> **Отрывок из источника**
▬▬▬▬▬▬
К Царю ездили в Псков А. И. Гучков и В. В. Шульгин и отречение получили от него в поезде, в присутствии Фредерикса и генерала Рузского. При разговоре с депутатами Царь сказал, что по отречении он должен уехать за границу, а покинуть сына в России он не в силах, а потому и передает свой престол брату.
Второго марта 1917 г., в 3 ч. дня, я думаю, на всем свете не было более несчастных людей, как наш бывший Царь и его семья. Мне было так грустно читать этот страшный для Николая Второго акт, и тем более грустно, что он мог бы, не будучи по природе «великим», прославить себя в истории на вечные времена. 23 года его водили за нос все, кому было угодно, и кто так или иначе был к нему близок. С самого начала царствования все ждали, что он пойдет не «по батюшке», а 17 октября 1905 г. и совсем было поверили, что он сам даст то что теперь взято самим народом. Жалко его сейчас (и, конечно, не мне одному), только «по-человечески», а не как государственного деятеля.
Другое говорят и пишут о Михаиле Александровиче. Этот не сочувствовал политике брата и всей своей жизнью зарекомендовал себя, так сказать, демократически. Чуждался блестящей придворной жизни, любил «помещичью» жизнь, литературу, искусство и восхищался английской конституцией. И даже женился попросту (на «разводке» Вульферт, дочери московского адвоката С. А. Шереметевского, и имеет от нее одного сына, Георгия Брасова). Когда ему привезли последний манифест Николая Второго, он категорически отказался принять корону и только после уговоров заявил, что если Дума и народ пожелают, то он примет на себя лишь Регентство, впредь до созыва Учредительного Собрания. Вообще, настолько был корректен, что даже Керенский подошел к нему и сказал: «Вы благородный человек. Я всем и везде дам знать о ваших словах и вашем поведении.» После этого, то есть 3 марта, в Петрограде он подписал следующий акт: «Тяжкое бремя возложено на меня волею брата моего, передавшего мне Императорский Всероссийский Престол в годину беспримерной войны и волнения народа. Одушевленный единой со всем народом мыслью, что выше всего — благо родины нашей, принял я твердое решение в том лишь случае воспринять Верховную власть, если таковая будет воля великого народа нашего, которому и надлежит всенародным голосованием через представителей своих в Учредительном собрании установить образ правления и новые основные законы Государства Российского. Посему, призывая благословение Божие, прошу всех граждан Державы Российской подчиниться Временному правительству, по почину Государственной Думы возникшему и облеченному всей полнотой власти впредь до того, как созванное в возможно кратчайший срок на основе всеобщего, прямого, равного, тайного голосования Учредительное Собрание своим решением об образе правления выразит волю народа.»
▬▬▬▬▬▬
> **Раздел данных**
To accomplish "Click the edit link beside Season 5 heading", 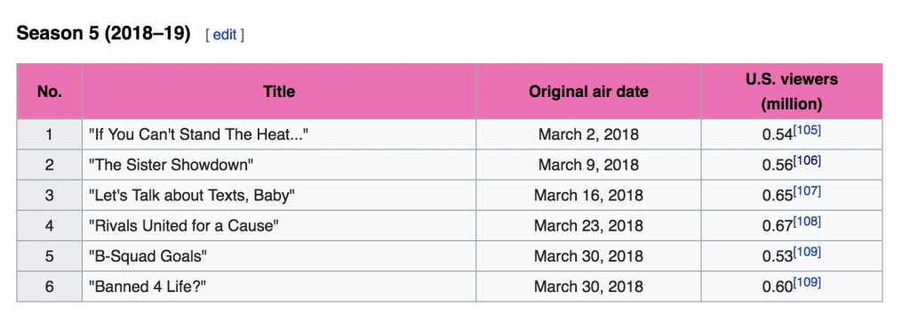I will (225, 35).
▬▬▬▬▬▬
> **Что нужно сделать**
1. Перечислите все признаки голосования, на основе которого, согласно отрывку, должно быть созвано Учредительное собрание.
2. Какого числа, согласно отрывку, Михаил Александрович подписал акт в Петрограде?
3. Выпишите из отрывка фрагмент от слов «Второго марта 1917» до слов «как государственного деятеля.».
Данные для работы не понадобятся.

> **Ответы**
1. Всеобщее, прямое, равное, тайное.

2. 3 марта.

3.
Второго марта 1917 г., в 3 ч. дня, я думаю, на всем свете не было более несчастных людей, как наш бывший Царь и его семья. Мне было так грустно читать этот страшный для Николая Второго акт, и тем более грустно, что он мог бы, не будучи по природе «великим», прославить себя в истории на вечные времена. 23 года его водили за нос все, кому было угодно, и кто так или иначе был к нему близок. С самого начала царствования все ждали, что он пойдет не «по батюшке», а 17 октября 1905 г. и совсем было поверили, что он сам даст то что теперь взято самим народом. Жалко его сейчас (и, конечно, не мне одному), только «по-человечески», а не как государственного деятеля.